Exercise: Print every record word for word.

Data provided:
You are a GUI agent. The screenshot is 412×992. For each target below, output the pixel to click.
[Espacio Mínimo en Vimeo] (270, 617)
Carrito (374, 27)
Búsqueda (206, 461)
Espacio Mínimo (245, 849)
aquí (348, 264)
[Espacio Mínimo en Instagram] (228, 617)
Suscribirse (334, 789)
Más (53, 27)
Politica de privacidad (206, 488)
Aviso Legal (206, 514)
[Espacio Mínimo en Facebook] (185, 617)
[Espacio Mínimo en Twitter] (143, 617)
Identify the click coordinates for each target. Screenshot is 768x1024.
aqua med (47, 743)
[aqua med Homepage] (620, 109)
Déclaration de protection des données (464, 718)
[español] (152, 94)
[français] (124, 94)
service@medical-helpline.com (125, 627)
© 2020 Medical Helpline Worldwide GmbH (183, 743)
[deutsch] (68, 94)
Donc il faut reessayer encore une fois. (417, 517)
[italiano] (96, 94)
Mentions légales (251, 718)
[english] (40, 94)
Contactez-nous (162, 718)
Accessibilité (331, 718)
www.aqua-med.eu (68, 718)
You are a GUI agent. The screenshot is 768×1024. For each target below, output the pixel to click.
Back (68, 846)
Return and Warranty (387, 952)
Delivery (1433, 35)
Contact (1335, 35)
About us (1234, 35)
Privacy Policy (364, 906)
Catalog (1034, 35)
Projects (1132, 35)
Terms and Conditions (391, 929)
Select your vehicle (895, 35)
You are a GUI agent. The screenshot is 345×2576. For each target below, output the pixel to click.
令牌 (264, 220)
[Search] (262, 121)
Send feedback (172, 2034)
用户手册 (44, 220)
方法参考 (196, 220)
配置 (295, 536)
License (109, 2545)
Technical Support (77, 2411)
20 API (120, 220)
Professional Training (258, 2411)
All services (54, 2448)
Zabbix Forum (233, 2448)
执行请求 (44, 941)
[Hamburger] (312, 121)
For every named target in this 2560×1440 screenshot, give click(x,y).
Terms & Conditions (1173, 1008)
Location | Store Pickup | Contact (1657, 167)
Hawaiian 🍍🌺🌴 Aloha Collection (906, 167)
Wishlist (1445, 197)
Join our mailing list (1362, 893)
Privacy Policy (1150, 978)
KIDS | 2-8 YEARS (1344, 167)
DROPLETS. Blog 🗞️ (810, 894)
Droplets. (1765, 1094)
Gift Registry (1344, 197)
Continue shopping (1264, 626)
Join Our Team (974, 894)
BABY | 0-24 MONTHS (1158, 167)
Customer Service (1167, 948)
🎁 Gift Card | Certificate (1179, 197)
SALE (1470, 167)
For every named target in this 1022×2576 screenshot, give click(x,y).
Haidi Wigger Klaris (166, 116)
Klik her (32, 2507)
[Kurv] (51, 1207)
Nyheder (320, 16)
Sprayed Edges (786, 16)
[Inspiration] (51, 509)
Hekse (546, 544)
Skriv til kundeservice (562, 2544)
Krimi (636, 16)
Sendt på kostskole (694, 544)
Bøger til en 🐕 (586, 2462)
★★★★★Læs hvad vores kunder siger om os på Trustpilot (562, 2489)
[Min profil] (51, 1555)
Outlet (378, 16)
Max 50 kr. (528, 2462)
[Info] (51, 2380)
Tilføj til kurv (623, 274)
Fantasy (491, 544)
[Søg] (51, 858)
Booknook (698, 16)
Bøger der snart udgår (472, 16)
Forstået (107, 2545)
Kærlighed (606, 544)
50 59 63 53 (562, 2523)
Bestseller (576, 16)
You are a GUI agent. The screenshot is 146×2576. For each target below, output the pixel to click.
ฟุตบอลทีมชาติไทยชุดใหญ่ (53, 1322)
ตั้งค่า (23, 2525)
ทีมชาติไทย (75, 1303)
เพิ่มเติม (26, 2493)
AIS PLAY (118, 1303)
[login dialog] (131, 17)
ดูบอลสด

Answer below:
You are a GUI agent. The screenshot is 412×992. For each target below, output the pixel to click.
[Espacio Mínimo en Vimeo] (270, 617)
Carrito (374, 27)
Búsqueda (206, 461)
Espacio Mínimo (245, 849)
aquí (348, 264)
[Espacio Mínimo en Instagram] (228, 617)
Suscribirse (334, 789)
Más (53, 27)
Politica de privacidad (206, 488)
Aviso Legal (206, 514)
[Espacio Mínimo en Facebook] (185, 617)
[Espacio Mínimo en Twitter] (143, 617)
Identify the click coordinates for each target. Screenshot is 768x1024.
aqua med (47, 743)
[aqua med Homepage] (620, 109)
Déclaration de protection des données (464, 718)
[español] (152, 94)
[français] (124, 94)
service@medical-helpline.com (125, 627)
© 2020 Medical Helpline Worldwide GmbH (183, 743)
[deutsch] (68, 94)
Donc il faut reessayer encore une fois. (417, 517)
[italiano] (96, 94)
Mentions légales (251, 718)
[english] (40, 94)
Contactez-nous (162, 718)
Accessibilité (331, 718)
www.aqua-med.eu (68, 718)
You are a GUI agent. The screenshot is 768×1024. For each target below, output the pixel to click.
Back (68, 846)
Return and Warranty (387, 952)
Delivery (1433, 35)
Contact (1335, 35)
About us (1234, 35)
Privacy Policy (364, 906)
Catalog (1034, 35)
Projects (1132, 35)
Terms and Conditions (391, 929)
Select your vehicle (895, 35)
You are a GUI agent. The screenshot is 345×2576. For each target below, output the pixel to click.
令牌 (264, 220)
[Search] (262, 121)
Send feedback (172, 2034)
用户手册 (44, 220)
方法参考 (196, 220)
配置 (295, 536)
License (109, 2545)
Technical Support (77, 2411)
20 API (120, 220)
Professional Training (258, 2411)
All services (54, 2448)
Zabbix Forum (233, 2448)
执行请求 (44, 941)
[Hamburger] (312, 121)
For every named target in this 2560×1440 screenshot, give click(x,y).
Terms & Conditions (1173, 1008)
Location | Store Pickup | Contact (1657, 167)
Hawaiian 🍍🌺🌴 Aloha Collection (906, 167)
Wishlist (1445, 197)
Join our mailing list (1362, 893)
Privacy Policy (1150, 978)
KIDS | 2-8 YEARS (1344, 167)
DROPLETS. Blog 🗞️ (810, 894)
Droplets. (1765, 1094)
Gift Registry (1344, 197)
Continue shopping (1264, 626)
Join Our Team (974, 894)
BABY | 0-24 MONTHS (1158, 167)
Customer Service (1167, 948)
🎁 Gift Card | Certificate (1179, 197)
SALE (1470, 167)
For every named target in this 1022×2576 screenshot, give click(x,y).
Haidi Wigger Klaris (166, 116)
Klik her (32, 2507)
[Kurv] (51, 1207)
Nyheder (320, 16)
Sprayed Edges (786, 16)
[Inspiration] (51, 509)
Hekse (546, 544)
Skriv til kundeservice (562, 2544)
Krimi (636, 16)
Sendt på kostskole (694, 544)
Bøger til en 🐕 (586, 2462)
★★★★★Læs hvad vores kunder siger om os på Trustpilot (562, 2489)
[Min profil] (51, 1555)
Outlet (378, 16)
Max 50 kr. (528, 2462)
[Info] (51, 2380)
Tilføj til kurv (623, 274)
Fantasy (491, 544)
[Søg] (51, 858)
Booknook (698, 16)
Bøger der snart udgår (472, 16)
Forstået (107, 2545)
Kærlighed (606, 544)
50 59 63 53 (562, 2523)
Bestseller (576, 16)
You are a GUI agent. The screenshot is 146×2576. For each target below, output the pixel to click.
ฟุตบอลทีมชาติไทยชุดใหญ่ (53, 1322)
ตั้งค่า (23, 2525)
ทีมชาติไทย (75, 1303)
เพิ่มเติม (26, 2493)
AIS PLAY (118, 1303)
[login dialog] (131, 17)
ดูบอลสด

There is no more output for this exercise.